David Kirkpatrick

August 12, 2008

Nanotubes improve brain readouts

Nanotechnology is really making strides in medicine, particularly in cancer treatment (find links to my most recent three nanotech/cancer posts here, here and here)

This breakthrough is a little different and involves coating metal neural electrodes with carbon nanotubes.

Here’s an excerpt from the PhysOrg.com article:

Keefer compared the improvement in nanotube-coated electrodes over standard electrodes to the difference between watching your favorite show on a 13-inch black-and-white television with a broken antenna or a brand-new 60-inch, high-definition, satellite-fed model.

“For an electrophysiologist, that is the difference the nanotube-coated electrodes make in what we can see on our oscilloscopes,” he said.

The electrodes they tested were commercial varieties made of tungsten and stainless steel wire, which are thin and sharp. In two animal samples—the motor cortex of rats under anaesthesia and the visual cortex of awake rhesus macaque monkeys—the group took readouts with a nanotube-coated electrode and a non-coated electrode, and compared the results.

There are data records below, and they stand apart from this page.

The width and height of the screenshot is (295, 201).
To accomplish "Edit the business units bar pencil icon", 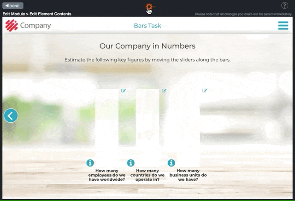I will [x=205, y=91].
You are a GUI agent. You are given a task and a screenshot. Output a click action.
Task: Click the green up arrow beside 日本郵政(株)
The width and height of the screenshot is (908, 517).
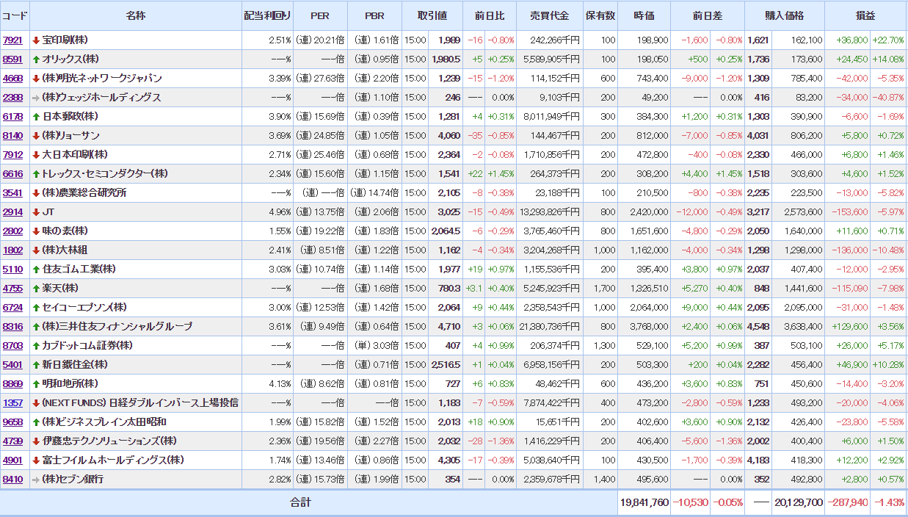(36, 116)
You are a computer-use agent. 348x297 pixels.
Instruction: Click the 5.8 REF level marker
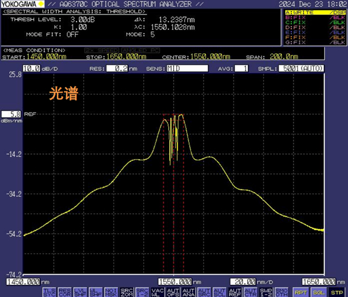(x=12, y=114)
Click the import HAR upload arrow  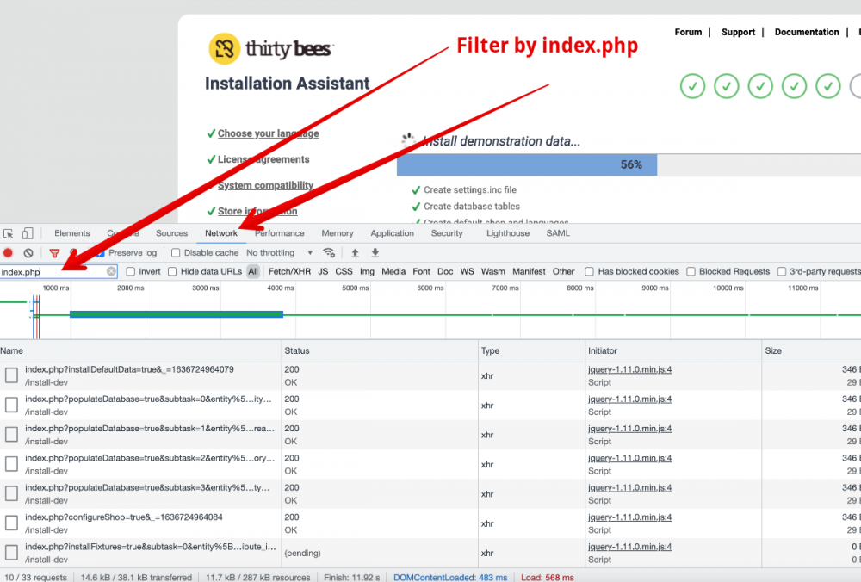[355, 253]
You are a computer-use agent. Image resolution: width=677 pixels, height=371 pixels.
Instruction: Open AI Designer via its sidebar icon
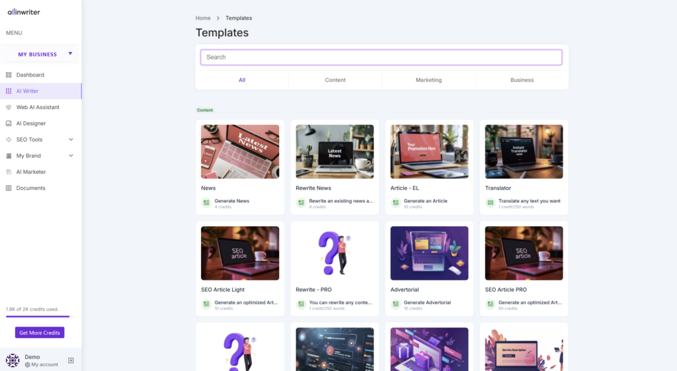(x=9, y=124)
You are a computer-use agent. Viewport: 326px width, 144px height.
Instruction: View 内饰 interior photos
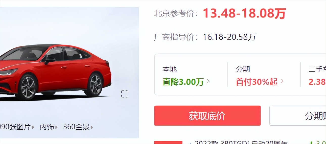tap(47, 127)
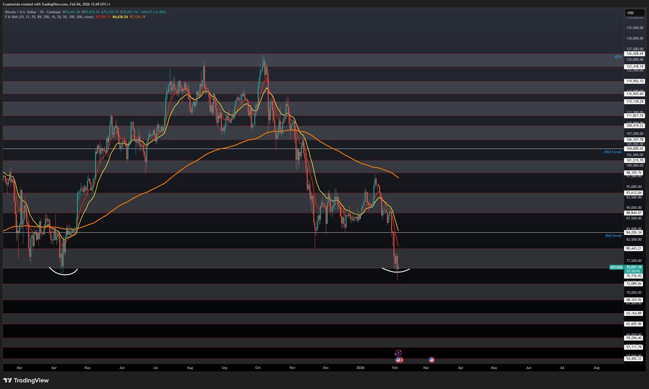Image resolution: width=649 pixels, height=389 pixels.
Task: Click the white 75,776.93 price level label
Action: point(633,276)
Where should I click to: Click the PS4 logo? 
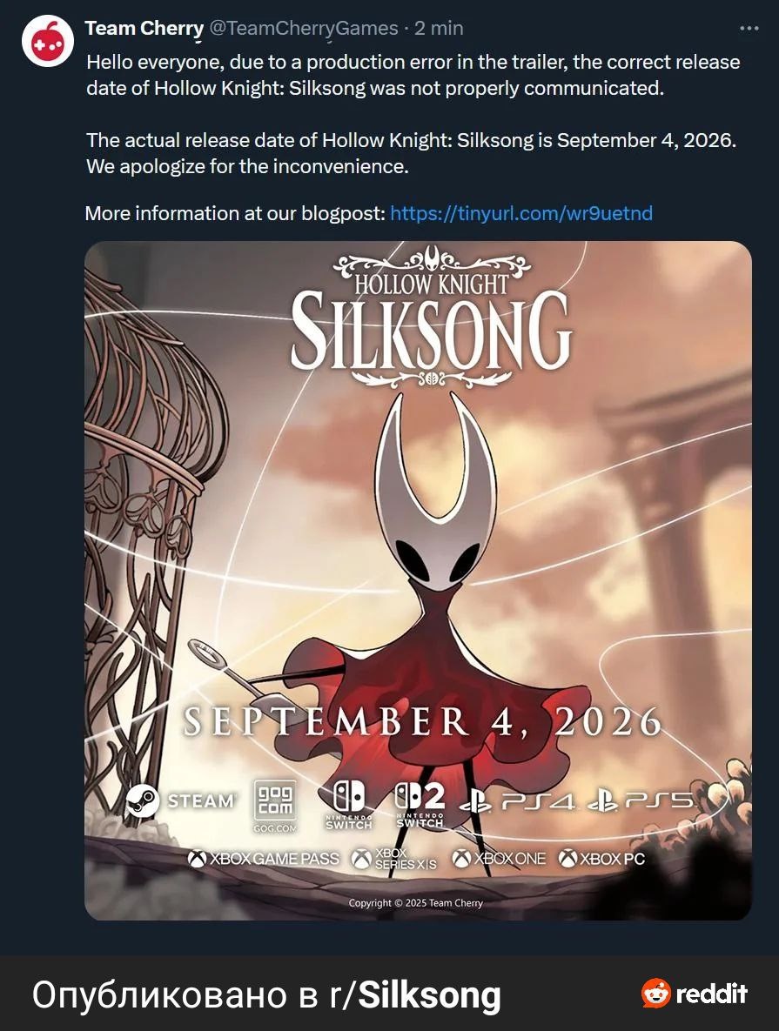[518, 802]

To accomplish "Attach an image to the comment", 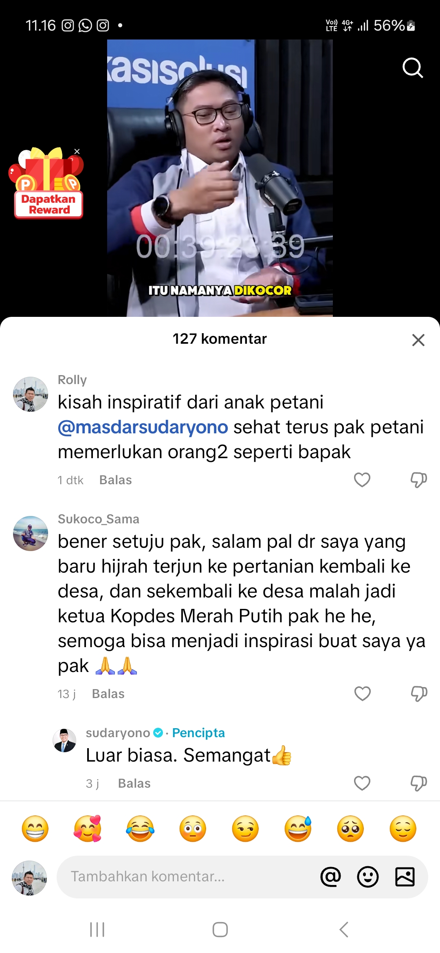I will 405,876.
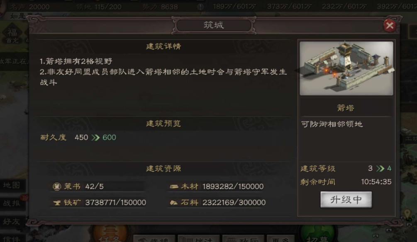This screenshot has height=242, width=417.
Task: Click the 更多 button in bottom bar
Action: (x=280, y=238)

In both cases, the coated electrodes produced much better readings. The performance was further enhanced when the group used a coating made of a combination of carbon nanotubes and a conducting polymer material.

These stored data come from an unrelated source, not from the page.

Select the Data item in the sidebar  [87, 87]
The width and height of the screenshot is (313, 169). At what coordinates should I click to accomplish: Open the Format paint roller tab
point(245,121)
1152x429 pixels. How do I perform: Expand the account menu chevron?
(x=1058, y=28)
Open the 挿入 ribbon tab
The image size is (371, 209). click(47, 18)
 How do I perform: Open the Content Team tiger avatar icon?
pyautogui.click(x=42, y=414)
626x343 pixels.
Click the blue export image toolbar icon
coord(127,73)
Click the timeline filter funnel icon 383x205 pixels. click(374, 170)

Additionally, scanning electron microscope images showed that the coating on the electrodes used for the monkeys had not been damaged by the tough outer brain layer, called the dura mater.

Besides performance, the coated electrodes have other advantages. Scientists have already documented the properties and performance of metal-coated electrodes used in other applications, such as electronics, and nanotubes appear to be nicely biocompatible. For example, scientists have had success using carbon nanotube substrates as supports for the growth of neurons.